What stone had I left unturned? Why is she still so sick and frail and how can
I know what she needs? The answers always came late at night as I was trying to
fall asleep. The spiritual direction always came to my mind that I needed to
try this or seek out that specialist, and I knew it was from Heavenly Father. I
knew that Heavenly Father is Cora’s baby just as much mine, and that He would
guide me to care for her. I have seen so many miracles on her behalf to which I
will always credit Him.
You and Dad
are the best grandparents around, how lucky are all of these grandchildren?! My
only sadness is not living closer, so my kids could have a closer relationship
with you and Dad and growing up along side their cousins. I try to make the
most of the time we do get together and summers are certainly a time for
learning lessons from Grandma and Grandpa.
I hope I can
keep Grandma’s and your examples close to my heart, especially the way that she
ministered to so many people.

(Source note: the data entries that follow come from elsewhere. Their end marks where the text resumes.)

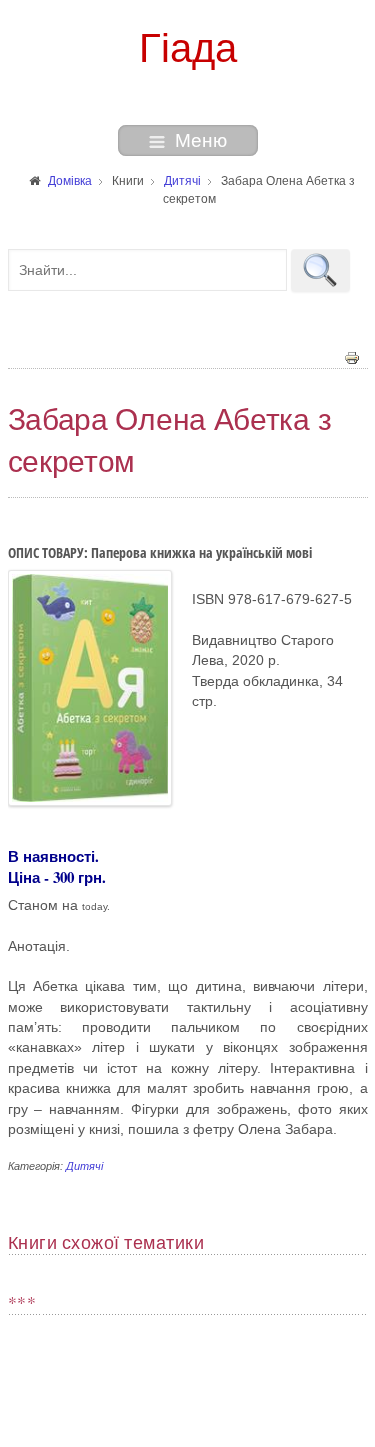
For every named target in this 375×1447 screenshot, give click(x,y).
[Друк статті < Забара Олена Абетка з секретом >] (352, 357)
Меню (201, 140)
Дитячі (84, 1166)
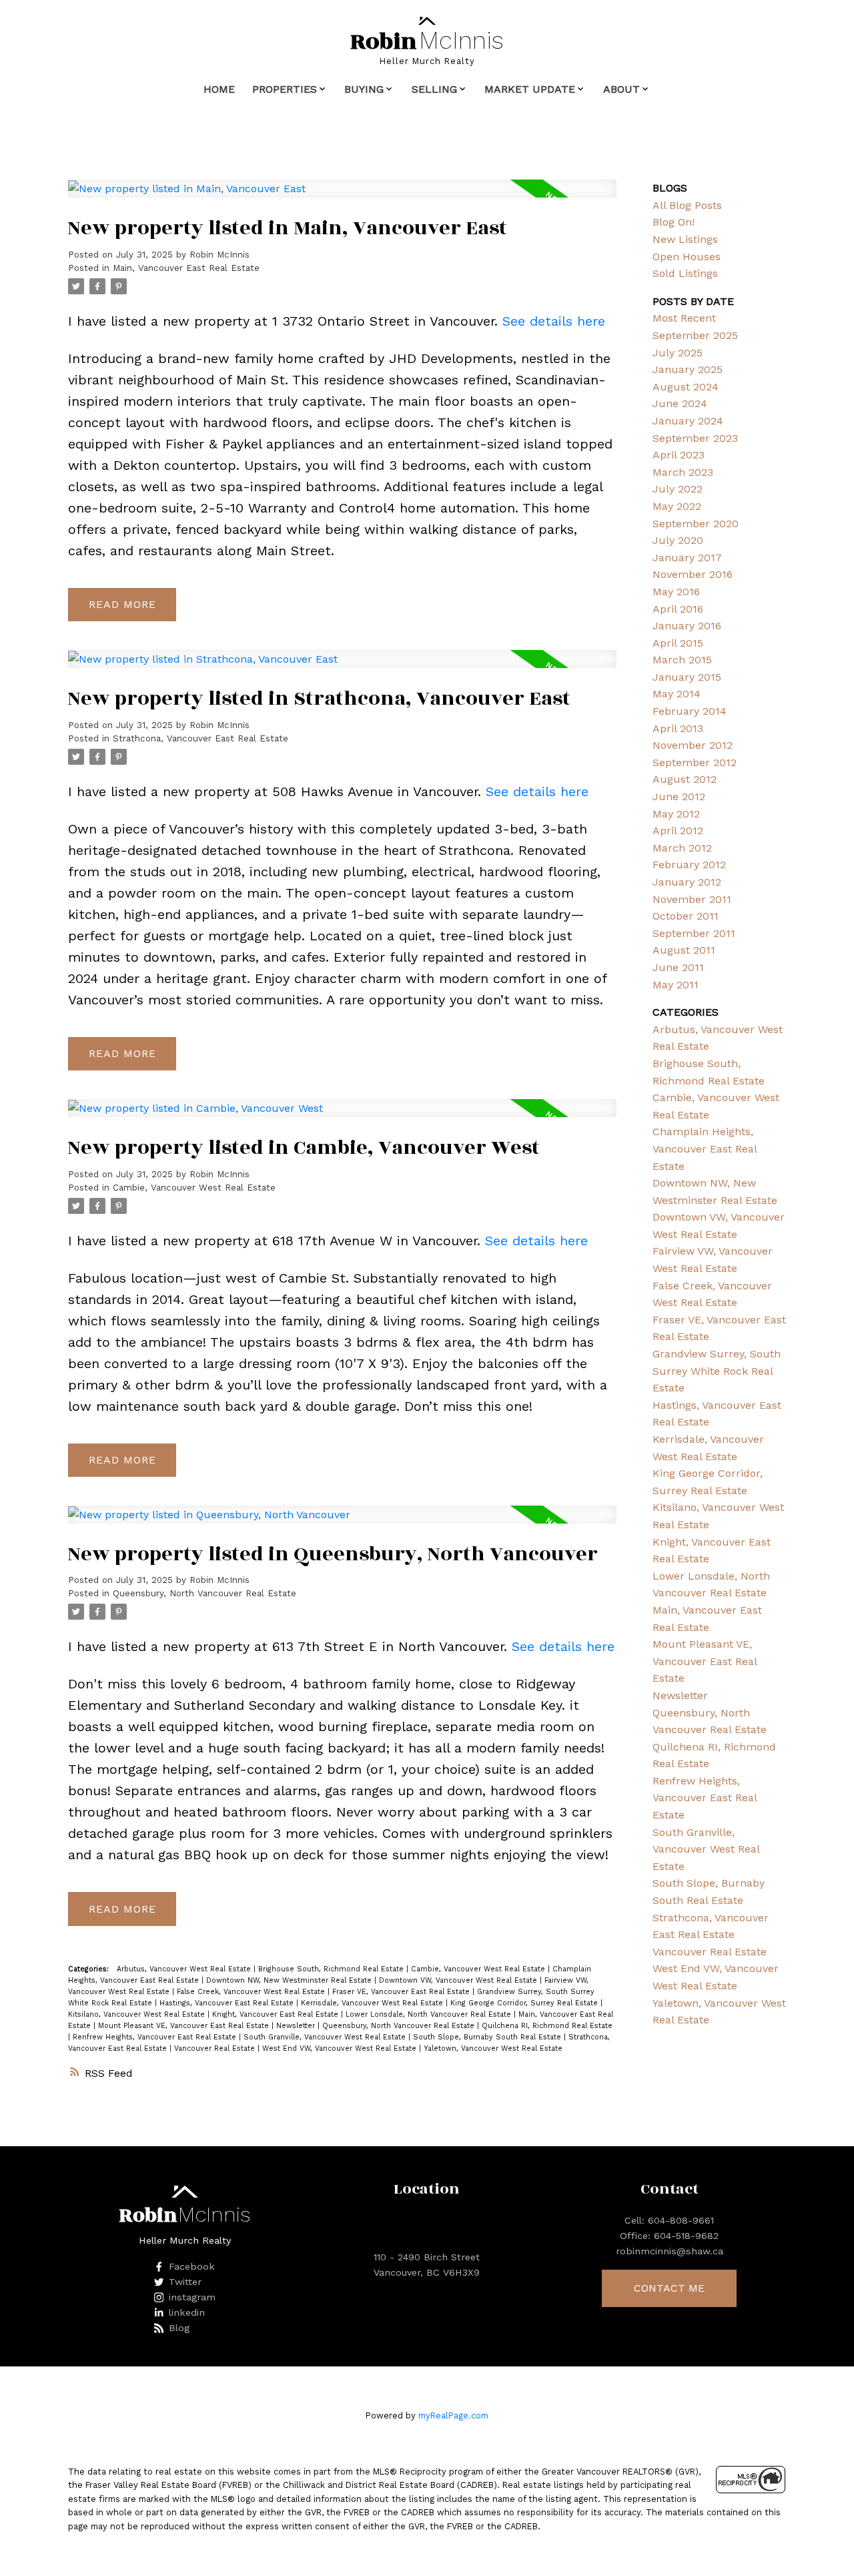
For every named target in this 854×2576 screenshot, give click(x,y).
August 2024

I still remember the calendar on the farm always
had VT written on it multiple times a month but it wasn’t until years later I
learned it stood for visiting teaching. You walk in your mother’s footsteps in
the way she ministered and I pray I can do the same.
Mom, I love
you more than words can say! I am so appreciative of all that you do and are.
As I’ve entered this phase of rearing teenagers, I think back to what I put you
through and it makes my heart hurt knowing I caused you grief. I guess it’s my
turn to experience the teenage grief now! As Dad always says, “What goes around
comes around.” I am so grateful to you and love you so, so much!